> PROBLEM DETAILS: Copy out all of the material below with every occurrence of "GUI agent" swapped for "interface agent", and leave everything else unchanged.

○ ○ ○ ○

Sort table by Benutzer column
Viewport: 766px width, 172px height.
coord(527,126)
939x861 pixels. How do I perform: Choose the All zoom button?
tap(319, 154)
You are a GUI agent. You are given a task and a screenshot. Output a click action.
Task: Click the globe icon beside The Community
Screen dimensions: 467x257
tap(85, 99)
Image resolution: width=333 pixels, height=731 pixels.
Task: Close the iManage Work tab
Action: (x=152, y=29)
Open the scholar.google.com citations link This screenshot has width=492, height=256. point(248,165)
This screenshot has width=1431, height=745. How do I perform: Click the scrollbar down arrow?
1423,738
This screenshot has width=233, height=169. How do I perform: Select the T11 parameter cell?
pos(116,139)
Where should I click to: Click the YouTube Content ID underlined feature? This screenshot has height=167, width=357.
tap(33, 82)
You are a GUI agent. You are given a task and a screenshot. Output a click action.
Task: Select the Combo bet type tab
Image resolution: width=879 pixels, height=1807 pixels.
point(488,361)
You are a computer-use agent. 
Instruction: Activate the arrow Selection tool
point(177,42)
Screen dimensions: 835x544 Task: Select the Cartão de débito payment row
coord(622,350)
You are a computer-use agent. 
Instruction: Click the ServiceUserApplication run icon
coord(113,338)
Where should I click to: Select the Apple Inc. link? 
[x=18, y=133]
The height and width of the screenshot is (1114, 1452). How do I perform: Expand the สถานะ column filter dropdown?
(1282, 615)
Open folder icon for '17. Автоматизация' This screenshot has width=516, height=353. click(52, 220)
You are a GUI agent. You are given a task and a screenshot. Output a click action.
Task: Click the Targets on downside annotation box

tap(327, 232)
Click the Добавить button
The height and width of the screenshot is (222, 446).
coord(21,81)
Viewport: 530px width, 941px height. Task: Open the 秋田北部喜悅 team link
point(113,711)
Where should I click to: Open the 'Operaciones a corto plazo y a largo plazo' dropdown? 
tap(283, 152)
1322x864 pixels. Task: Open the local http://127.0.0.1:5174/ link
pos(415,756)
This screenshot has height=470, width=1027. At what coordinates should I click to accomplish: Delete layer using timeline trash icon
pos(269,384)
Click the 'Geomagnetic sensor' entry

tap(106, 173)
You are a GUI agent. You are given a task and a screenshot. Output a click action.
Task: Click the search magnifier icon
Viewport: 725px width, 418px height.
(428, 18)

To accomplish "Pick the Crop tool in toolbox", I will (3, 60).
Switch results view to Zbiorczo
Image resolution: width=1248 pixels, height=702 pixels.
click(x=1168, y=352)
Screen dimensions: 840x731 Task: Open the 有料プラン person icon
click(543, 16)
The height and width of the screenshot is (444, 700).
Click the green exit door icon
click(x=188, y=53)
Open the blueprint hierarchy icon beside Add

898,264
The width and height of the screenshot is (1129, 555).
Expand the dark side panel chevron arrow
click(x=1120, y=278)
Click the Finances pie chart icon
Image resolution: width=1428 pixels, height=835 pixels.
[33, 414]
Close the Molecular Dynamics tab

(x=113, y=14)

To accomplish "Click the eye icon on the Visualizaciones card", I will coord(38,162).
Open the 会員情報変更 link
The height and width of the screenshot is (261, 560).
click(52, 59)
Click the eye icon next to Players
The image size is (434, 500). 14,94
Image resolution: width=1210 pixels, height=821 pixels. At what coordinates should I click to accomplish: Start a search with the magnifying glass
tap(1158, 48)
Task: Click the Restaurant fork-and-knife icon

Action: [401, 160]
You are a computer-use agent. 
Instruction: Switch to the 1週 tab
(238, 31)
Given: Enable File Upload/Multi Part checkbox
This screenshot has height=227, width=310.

○ ○ ○ ○

> OUTPUT FOR THIS TASK:
Sort table by Benutzer column
Viewport: 766px width, 172px height.
coord(527,126)
939x861 pixels. How do I perform: Choose the All zoom button?
tap(319, 154)
You are a interface agent. You are given a task and a screenshot. Output a click action.
Task: Click the globe icon beside The Community
Screen dimensions: 467x257
tap(85, 99)
Image resolution: width=333 pixels, height=731 pixels.
Task: Close the iManage Work tab
Action: (x=152, y=29)
Open the scholar.google.com citations link This screenshot has width=492, height=256. point(248,165)
This screenshot has width=1431, height=745. How do I perform: Click the scrollbar down arrow?
1423,738
This screenshot has width=233, height=169. How do I perform: Select the T11 parameter cell?
pos(116,139)
Where should I click to: Click the YouTube Content ID underlined feature? This screenshot has height=167, width=357.
tap(33, 82)
You are a interface agent. You are given a task and a screenshot. Output a click action.
Task: Select the Combo bet type tab
Image resolution: width=879 pixels, height=1807 pixels.
point(488,361)
You are a computer-use agent. 
Instruction: Activate the arrow Selection tool
point(177,42)
Screen dimensions: 835x544 Task: Select the Cartão de débito payment row
coord(622,350)
You are a computer-use agent. 
Instruction: Click the ServiceUserApplication run icon
coord(113,338)
Where should I click to: Select the Apple Inc. link? 
[x=18, y=133]
The height and width of the screenshot is (1114, 1452). How do I perform: Expand the สถานะ column filter dropdown?
(1282, 615)
Open folder icon for '17. Автоматизация' This screenshot has width=516, height=353. click(52, 220)
You are a interface agent. You are given a task and a screenshot. Output a click action.
Task: Click the Targets on downside annotation box

tap(327, 232)
Click the Добавить button
The height and width of the screenshot is (222, 446).
coord(21,81)
Viewport: 530px width, 941px height. Task: Open the 秋田北部喜悅 team link
point(113,711)
Where should I click to: Open the 'Operaciones a corto plazo y a largo plazo' dropdown? 
tap(283, 152)
1322x864 pixels. Task: Open the local http://127.0.0.1:5174/ link
pos(415,756)
This screenshot has height=470, width=1027. At what coordinates should I click to accomplish: Delete layer using timeline trash icon
pos(269,384)
Click the 'Geomagnetic sensor' entry

tap(106, 173)
You are a interface agent. You are given a task and a screenshot. Output a click action.
Task: Click the search magnifier icon
Viewport: 725px width, 418px height.
(428, 18)

To accomplish "Pick the Crop tool in toolbox", I will (3, 60).
Switch results view to Zbiorczo
Image resolution: width=1248 pixels, height=702 pixels.
click(x=1168, y=352)
Screen dimensions: 840x731 Task: Open the 有料プラン person icon
click(543, 16)
The height and width of the screenshot is (444, 700).
Click the green exit door icon
click(x=188, y=53)
Open the blueprint hierarchy icon beside Add

898,264
The width and height of the screenshot is (1129, 555).
Expand the dark side panel chevron arrow
click(x=1120, y=278)
Click the Finances pie chart icon
Image resolution: width=1428 pixels, height=835 pixels.
[33, 414]
Close the Molecular Dynamics tab

(x=113, y=14)

To accomplish "Click the eye icon on the Visualizaciones card", I will coord(38,162).
Open the 会員情報変更 link
The height and width of the screenshot is (261, 560).
click(52, 59)
Click the eye icon next to Players
The image size is (434, 500). 14,94
Image resolution: width=1210 pixels, height=821 pixels. At what coordinates should I click to accomplish: Start a search with the magnifying glass
tap(1158, 48)
Task: Click the Restaurant fork-and-knife icon

Action: [401, 160]
You are a computer-use agent. 
Instruction: Switch to the 1週 tab
(238, 31)
Given: Enable File Upload/Multi Part checkbox
This screenshot has height=227, width=310.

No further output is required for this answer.